Я тоже падаю перед ним на колени. Его руки летят к моему лицу, прежде чем он целует меня. Его вкус электризует мое тело, выбрасывая в кровь вещество, гораздо более мощное, чем адреналин. Я задыхаюсь, но даже когда мне нужно отдышаться, я все равно не могу отстраниться.

— Я люблю тебя, — признаюсь я, клянясь себе больше никогда не упускать возможности признаться ему в своих чувствах. — Я люблю тебя, Витторио, и ничто не причиняет такой боли, как мысль о том, что я никогда не смогу сказать тебе это. — Он прижимает свое лицо к моему, его глубокие выдохи, кажется, облегчают его с каждой секундой.

— О, малышка. — Его губы снова прижимаются к моим, и наш поцелуй возобновляется, медленный, изучающий, восхитительный. — Ты будешь говорить мне это каждый день, всегда, до конца наших дней, и я не собираюсь отказываться, — пробормотал он, прильнув своим ртом к моему, заставив меня улыбнуться.

— Да, — отвечаю я. — Да.

Потому что, конечно, этот момент между мной и Витторио никогда не мог быть обычным.

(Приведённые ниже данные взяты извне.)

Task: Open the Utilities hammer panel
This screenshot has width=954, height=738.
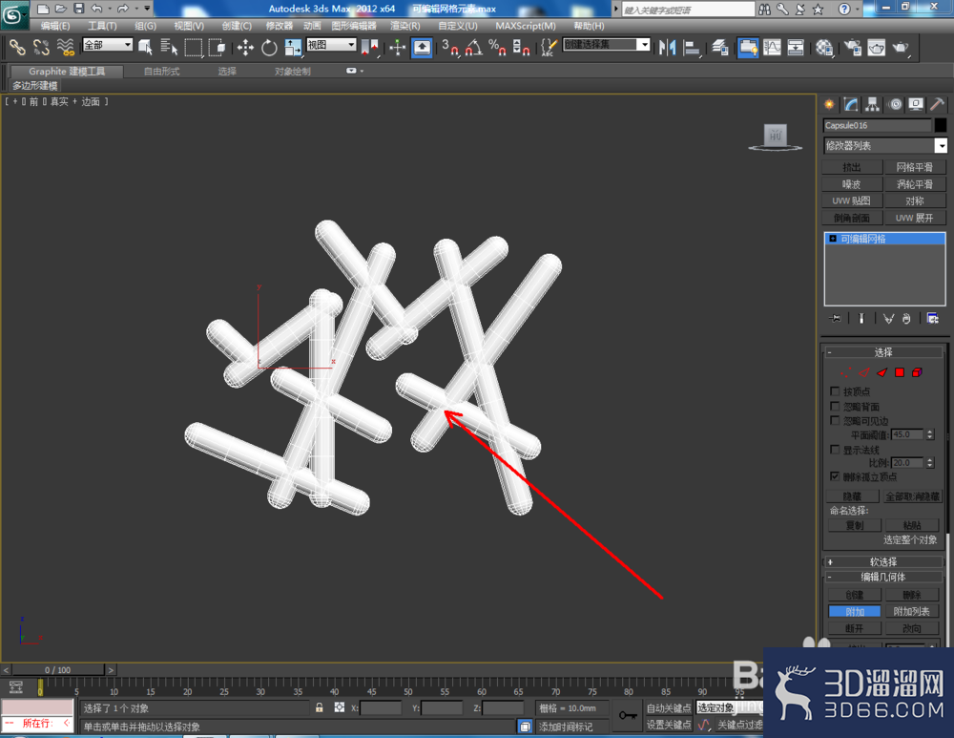Action: 937,105
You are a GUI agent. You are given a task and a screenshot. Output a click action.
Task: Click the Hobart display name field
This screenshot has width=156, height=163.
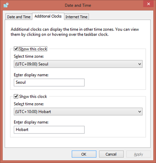click(49, 130)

Он должен был произойти среди обломков церкви, где на каждом метре пространства вокруг нас следы из тел и крови. След, который мой падший ангел проложил только для того, чтобы добраться до меня.

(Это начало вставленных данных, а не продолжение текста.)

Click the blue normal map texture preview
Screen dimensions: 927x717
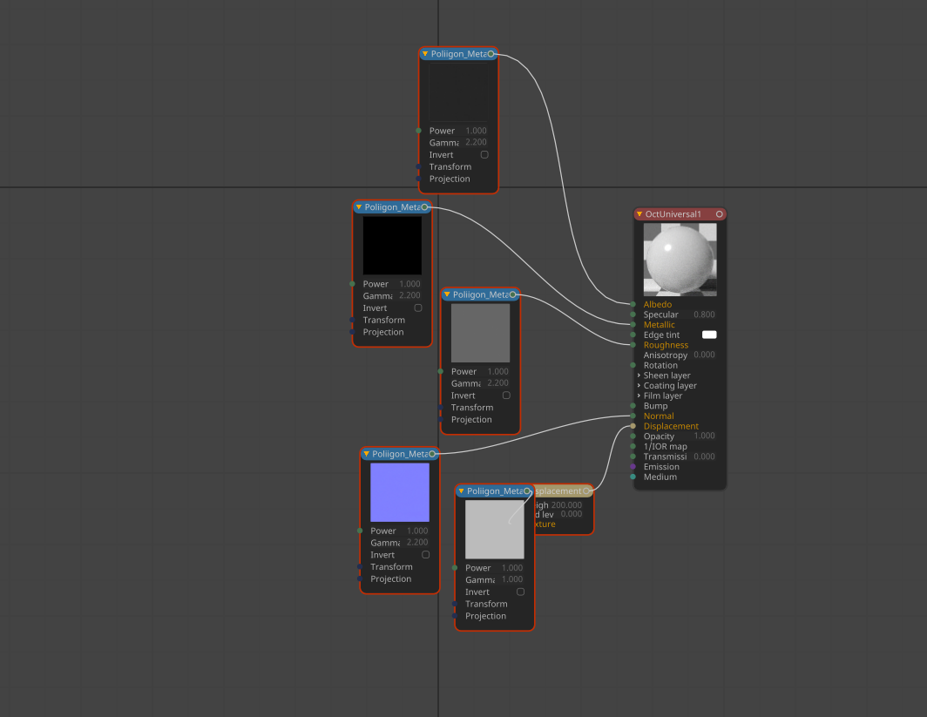pos(400,492)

— Выйдешь за меня замуж, Габриэлла? — Неожиданно спрашивает он, и мои глаза расширяются, прежде чем я успеваю моргнуть. — Будешь моей, полностью моей, каждой частичкой себя? — Наши тела так прижаты друг к другу, что я чувствую сердце Витторио так же, как он мое.

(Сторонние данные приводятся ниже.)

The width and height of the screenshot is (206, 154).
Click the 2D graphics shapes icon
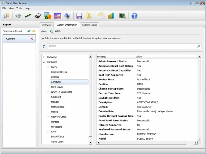click(x=48, y=16)
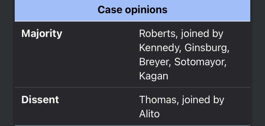
Task: Open the Roberts name in Majority
Action: 157,34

Они бьются бешено и в то же время в одном ритме.

— У тебя есть все части меня, все мое сердце и все мои "да" до конца наших дней, — обещаю я, потому что, хотя он и спрашивает, правда в том, что каждая из этих частей меня уже безвозвратно стала его частью давным-давно, когда он заявил о них, еще в Бразилии.

— Никто, кроме меня, — обещает он.

— Никто, кроме тебя. — И, гарантируя мою полную покорность, Витторио целует меня снова.

***

Я просыпаюсь, с тревогой осознавая, что проспала.

Тепло, окружающее мое тело, просто идеально. Запах - мое любимое пристрастие, звук - тот самый, к которому я привыкла, убаюкивая себя каждую ночь, но вкус во рту кажется слишком скудный, чтобы быть достаточным. Я торопливо открываю глаза, желая убедиться каждым своим чувством, что все действительно произошло. Что он здесь.

— Привет, любовь моя. — Глубокий голос усиливает ритм моего сердцебиения, пока оно не бьет по грудной клетке.

— Привет, — отвечаю я, уже чувствуя, как горят мои глаза.

— Ты собираешься плакать? — Спрашивает Витторио, приподнимаясь над моим телом на кровати. Его тепло окутывает меня еще сильнее, когда он поддерживает свой вес надо мной.

— Может быть?!

Его хриплый смех вырывает у меня еще один вздох облегчения. Я поднимаю руку и касаюсь его щеки.

— Ты здесь, по-настоящему. Ты здесь. — Он опускает лицо, утыкается носом в мою шею и вдыхает мой запах, прежде чем погладить кожу. Мой позвоночник вздрагивает.